§ **DATA FOR ANALYSIS**:
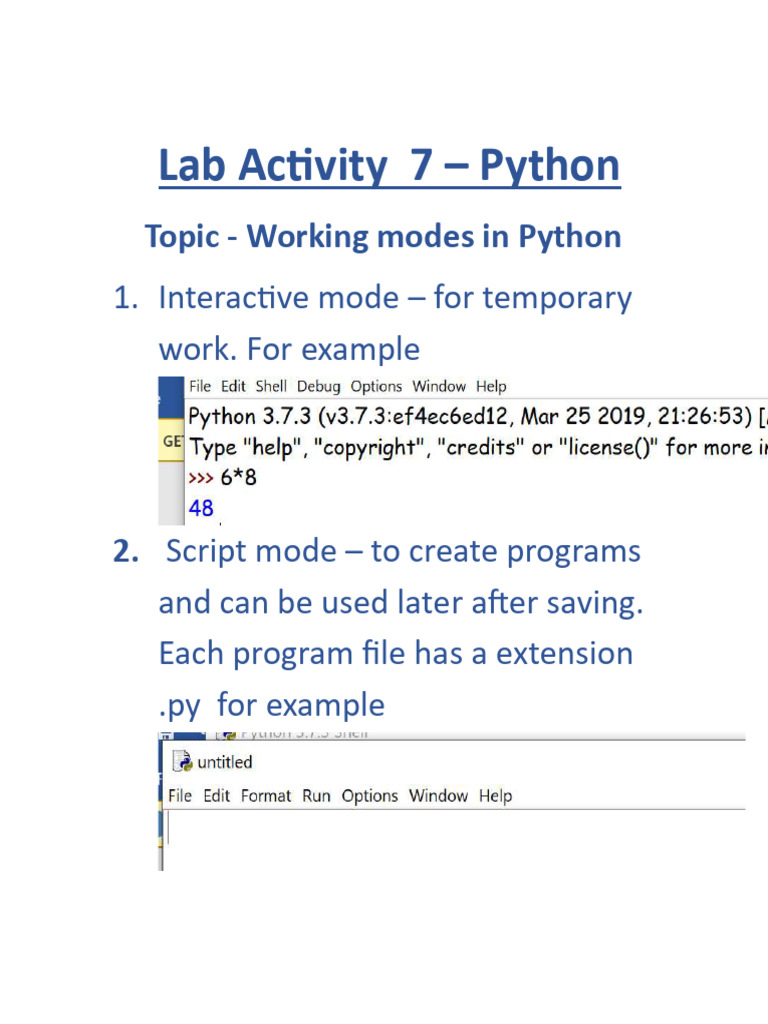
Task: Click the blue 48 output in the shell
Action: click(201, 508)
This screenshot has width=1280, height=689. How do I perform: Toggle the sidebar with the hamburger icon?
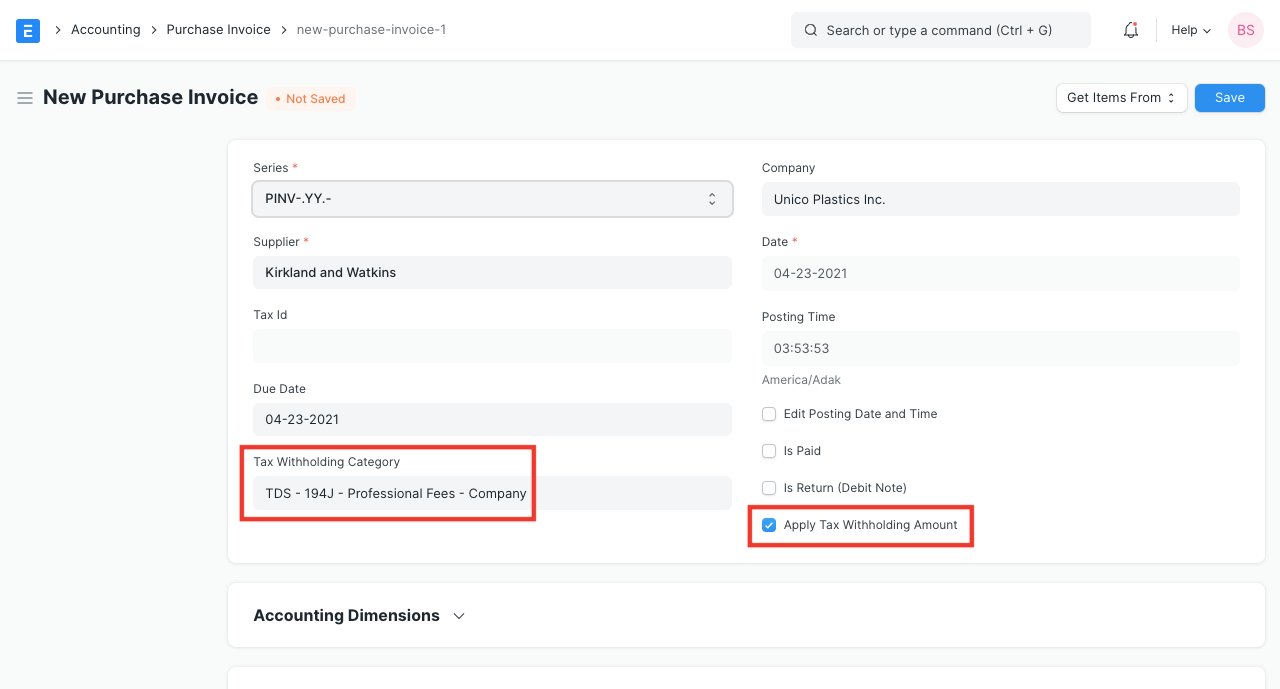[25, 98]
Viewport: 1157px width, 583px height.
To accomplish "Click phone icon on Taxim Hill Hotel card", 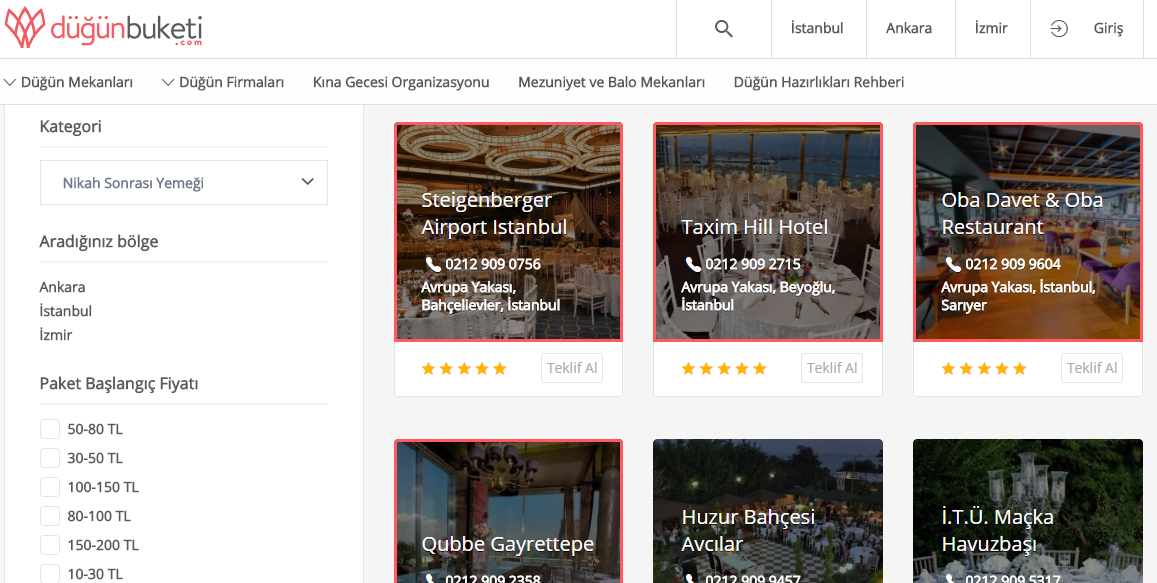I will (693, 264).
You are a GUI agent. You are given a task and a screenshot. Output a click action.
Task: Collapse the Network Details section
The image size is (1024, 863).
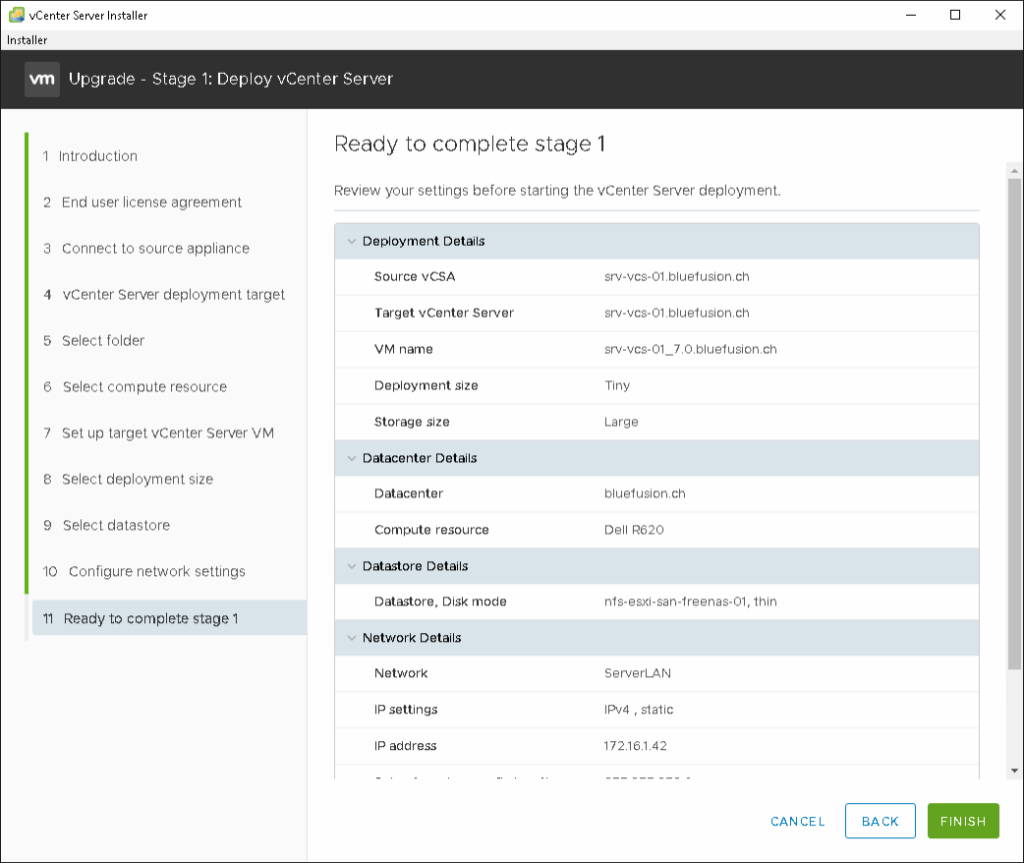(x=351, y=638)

§ **TASK DIRECTIONS**:
Excluding all pictures, print exactly and only the lines from the line with "You are a GUI" through the end of the records above, both ends included.

§ **WRITTEN ANSWER**:
You are a GUI agent. You are given a task and a screenshot. Output a click action.
Task: Collapse the Network Details section
The image size is (1024, 863).
(x=351, y=638)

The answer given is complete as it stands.